JL: I am so excited to have you here, Sylvia, thank you for joining me again.

Sylvia Shordike: Thank you for having me. 

JL: There's been huge growth in Teal and I think that's what prompted me to reach back out to you to say okay, let's talk about this development. And really, it began when Teal was three years old. We came to you for an intensive and we can get into details on that later. But we came to you and everyone was focusing on her walking, you know, we've got to have her walking. We've got to have her up on her feet. We've got to have her moving and stepping. And I will never forget. You looked at Alex and me and you said before we teach her how to walk. We have to teach her how to fall. Tell me what that means.

SS: Well to just answer the question quickly, and then go back to what you mentioned about me seeing Teal for the first time and that's what I had my first impression of Teal right so that because my first impression and my first observation of the child that comes to me for the first time, I observe and I see and scan what is happening at the current time, but first to answer the question quickly. When we go into the uprightness as a human being what it means that the head is now further apart from, of course, from the floor, so to speak. That's why a child develops you know, bit by bit over many, many months. More over a year with some some roughly here but some take longer time to actually come to the uprightness and start to walk. And before first we roll on the floor. If everything works out and we have a neurotypical child, we start rolling, it's very very comfortable, very safe, you know, our head is close to the floor we run around, then we come a little higher to so on and soforth. So now we have four places that we can lean in to gravity. We have the two hands, we have the two knees, we have the feet that just drag along in the crawling and then heads in the uprightness but a little higher of course, and then for them to come to the squatting and and then from there we come into standing. So the moment a child stands for the first time the head is on its highest point that has ever has been. That also means I need to know how to go back to the floor because if I don't the danger is much higher because I can injur my skull, my head, as simple as that everybody I think can understand that. Right? So that's why in the process in the neurotypical process of development as the child learns to come from the ground, from all fours into the uprightness, they have learned to also reverse the movement. And because they have learned to reverse the movement when they suddenly fall. They know what to do they know how to catch themselves with the hand they know how to bend the legs quickly. The brain does that automatically, that they roll over or they catch themselves with a hand and the head is not in danger. And I think if everybody takes a minute and thinks about that common sense.

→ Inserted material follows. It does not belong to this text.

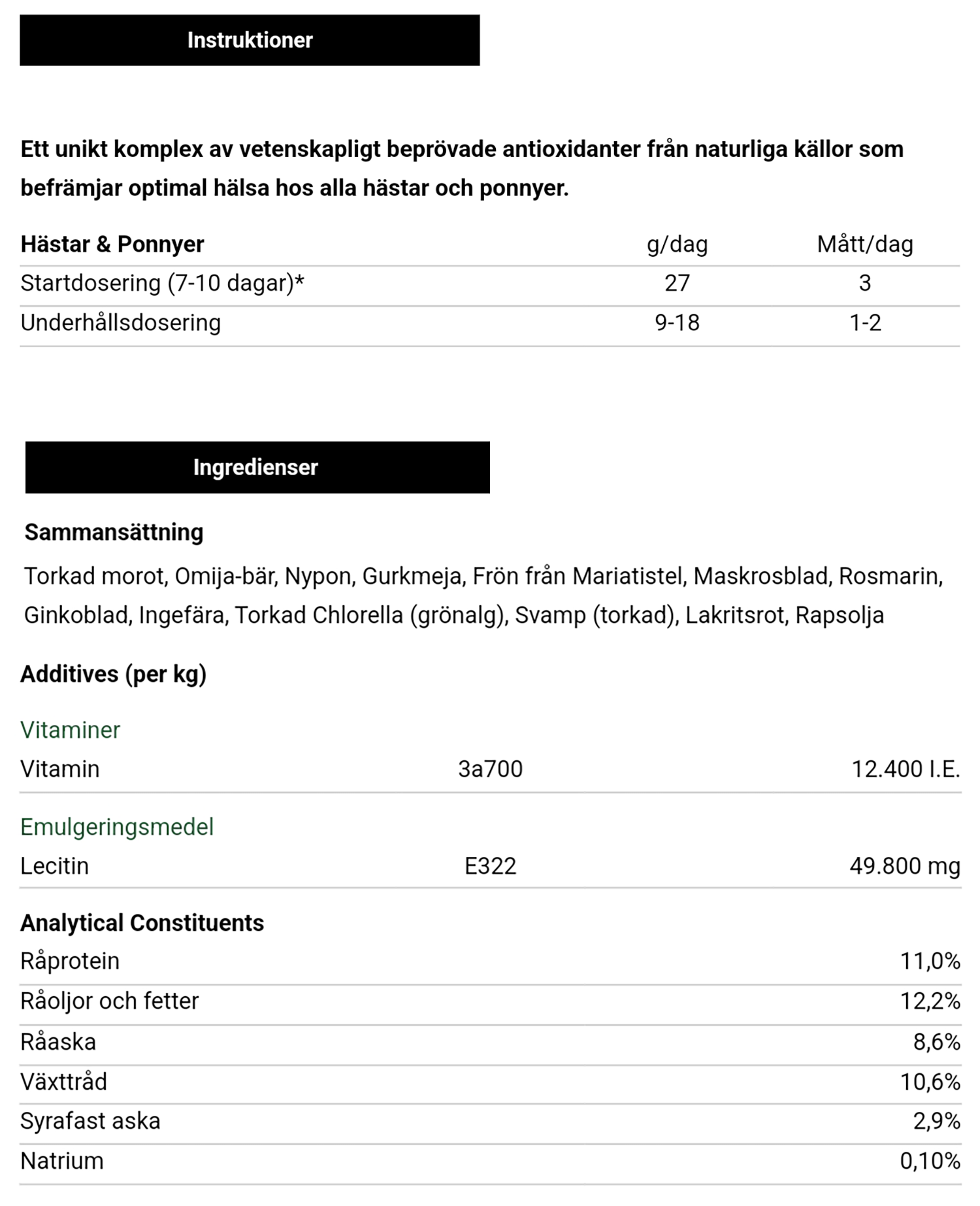This screenshot has width=980, height=1206.
Task: Click the green Vitaminer category label
Action: click(70, 729)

JL: Yes, common sense, but Teal missed all those things.

SS: But you know, it's that elusive, obvious piece. It should be clear to everybody. But then interestingly it's not when we have a child with special needs, who has not was not able to go these developmental typical steps, has not learned to roll, has not learned to crawl and all of a sudden, it's time to stand they reached an age which now the milestone where they're supposed to be standing, they're supposed to be walking out of a sudden all this amazing development that happened or you should happen over months is out the door. So now on the feet on the legs and so on. Having said that, and you can stop me anytime, Jen, if I talk too much. 

JL: No I love it. 

SS: So having said that now when I saw Teal come in with you guys for the first time, and I remember you were showing me how she was practicing holding onto the stick and I could see how she was kind of not just holding I mean she was hanging on that sticks for dear life. And she was trying to do steps and actually she was to simply describe it put one foot in front of the other. However, it was not walking and it wasn't standing either. So I see that and then I know oh wow. Let's bet way off. We have to start at a very different place here.

JL: It was hugely crucial. I mean, I just immediately my brain started realizing exactly like that process. Like I could just see it in my own self like whoa, hold on, just because it says it being milestones and it being the books and it being the doctors and the therapists. It wasn't right for Teal and I think that's what's really cool about what you're doing is you like you said you scan the child. You say hold on, where are we now? And then you try to pretty much like decipher what's missing. Right? Like what is missing up to this point now and that is a really cool place to start. And it helped us realize when I had to start educating everyone that interacted with her No don't put on her feet. No not yet. Not yet. And I sometimes we forget that this process started at three years old, right? And she's just walking out six and a half. Right? Hello. That's huge celebration. Go Teal! But we don't just go from Oh, boom, we had a few lessons and then we're walking. I mean, this has been a huge long process. And so we've talked a little bit about sometimes we present it like oh it's a miracle like no, it took a lot of your work. It took a lot of our work and it took a lot of lessons it took a lot of thinking about it and stepping away from to and watching her and not pushing her and letting her be, letting her be. So I think that's just a huge, huge thing and and I just so appreciate that. So I wanted to go through that. And then let's step back then we talked about this at Teal’s last lessons which were just a week ago about the difference between how like a horse walks and like why a horse can within two minutes of being born, stand up and walk and how children take 12 months, you know, 9 to 18 months, a neurotypical child. Will you just talk us through that from the mammals anatomy perspective and why that matters.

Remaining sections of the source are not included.